May, attending her first Tory conference as leader after June’s referendum decision to quit the EU upended British politics, is having to balance the will of the electorate with the demands of a fractious party and the desire of business for as little disruption as possible.
Miles Celic, chief executive officer of TheCityUK lobby group, said the banking industry remains keen for a “transitional period to help ensure financial stability and minimize disruption to their ability to provide products and services to customers.”
‘Real and Pressing’
May on Sunday pledged to control immigration in Britain’s best interests while retaining access for business to the single market, seeking “the best deal possible” for U.K. companies.
“I know some people ask about the ‘trade-off’ between controlling immigration and trading with Europe.

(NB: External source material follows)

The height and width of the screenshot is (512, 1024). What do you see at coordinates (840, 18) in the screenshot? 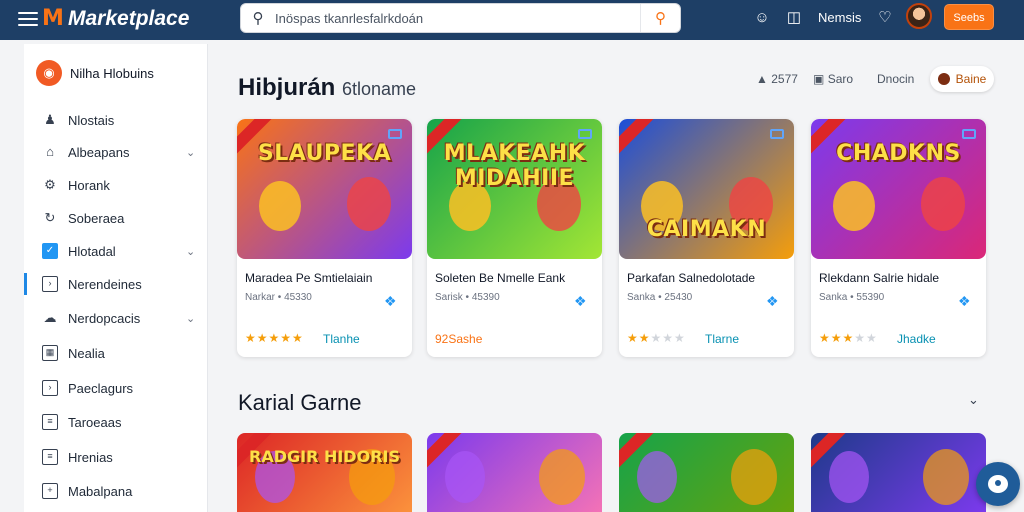
I see `user-name: Nemsis` at bounding box center [840, 18].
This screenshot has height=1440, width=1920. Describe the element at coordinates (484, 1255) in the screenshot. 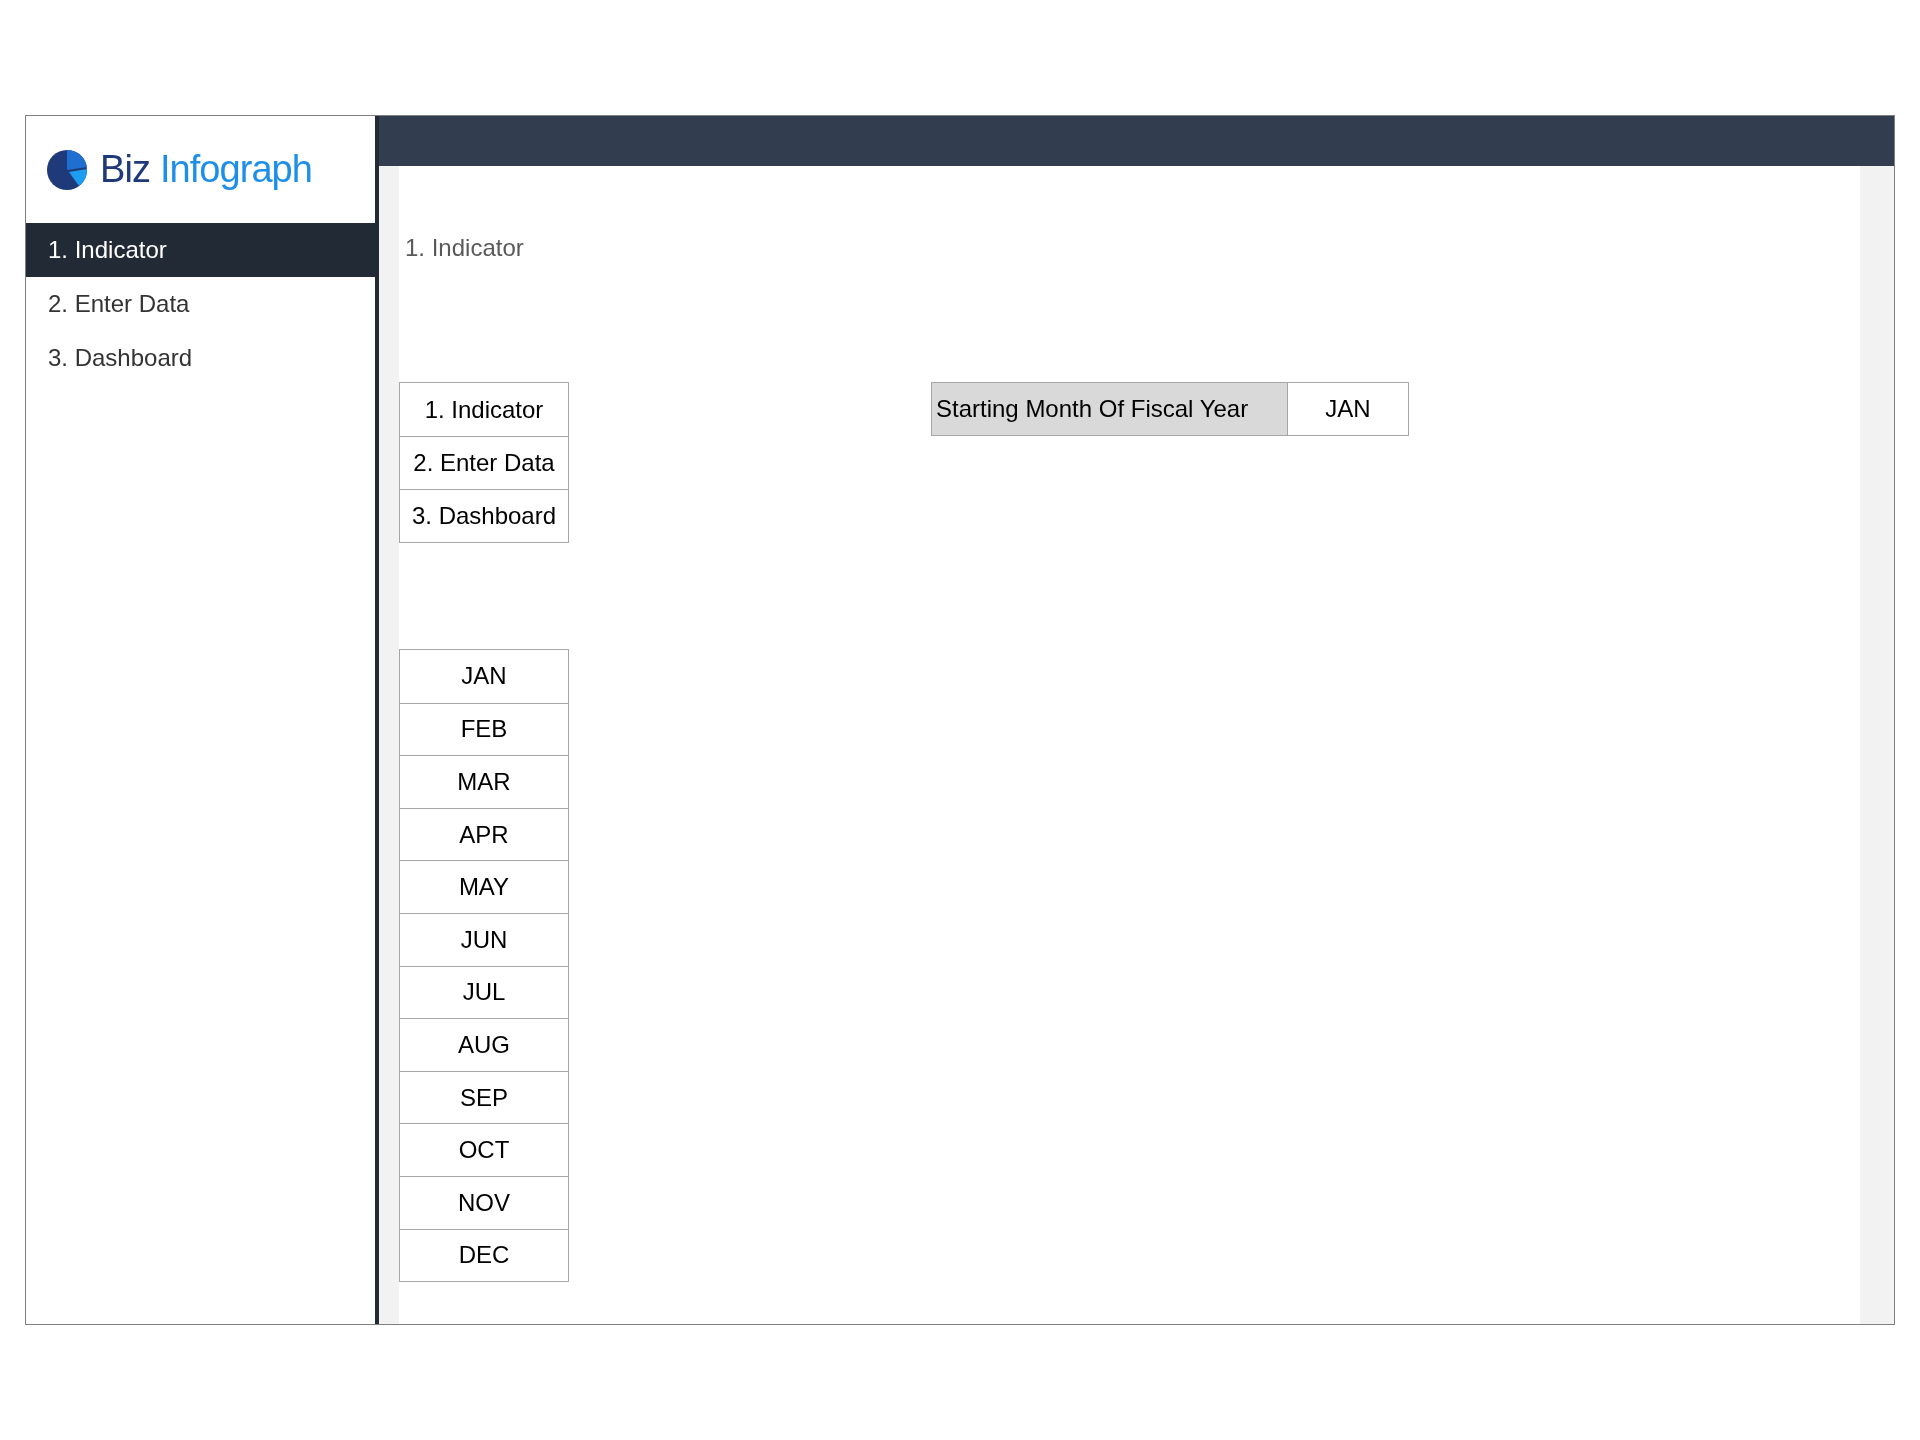

I see `month-cell: DEC` at that location.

But that is the wrong way of looking at things,” she said. “We will do what independent, sovereign countries do. We will decide for ourselves how we control immigration. And we will be free to pass our own laws.”
The reaction from Europe was lukewarm. While May indicated she now hoped to start informal talks, Raimundas Karoblis, Lithuania’s vice-minister of foreign affairs, said there can still be no “negotiations without notification.”
“We are not much farther than we were before,” Czech Foreign Minister Lubomir Zaoralek told the state newswire CTK. “We still haven’t been clearly told by Britain what it wants to do.”
The leader of the pro-EU Liberal Democrat party, Tim Farron, said May “has just confirmed that we are going for a hard Brexit.” Such a move “means disaster for British jobs, businesses and our economy,” he said in a statement.
As well as commerce and immigration, the U.K. and EU must find common ground on rights for their citizens in each other’s territory, the border between Northern Ireland and the Republic of Ireland, and what, if anything, the U.K. contributes to the EU budget. There are also a string of legal, regulatory, energy, agricultural and security issues to address.
“The terms under which the U.K. will eventually leave the EU have not become any clearer,” Carsten Nickel, deputy director of research at Teneo Intelligence in Brussels, said in a note to investors. “The uncertainty surrounding the Brexit process will remain heightened for the foreseeable future.”
May’s trade secretary, Liam Fox, suggested that leaving the EU’s customs union would not be a serious problem for the U.K.
“Most businesses in the world are outside the European Union. The United States is outside the European Union — it doesn’t seem to be seriously hampered in doing business with Europe because it’s not in the customs union,” he told an event at the conference on Sunday when asked how businesses would avoid more red tape outside the customs union. “You have to be rational about all of that.”
May’s announcement means the two years of Brexit negotiations should be completed in 2019, 46 years after the country joined what was then the European Economic Community, though Fox cast some doubt on that timetable. “What we want is the best exit for the United Kingdom, not the quickest,” he said. “I wouldn’t put a timescale on it.”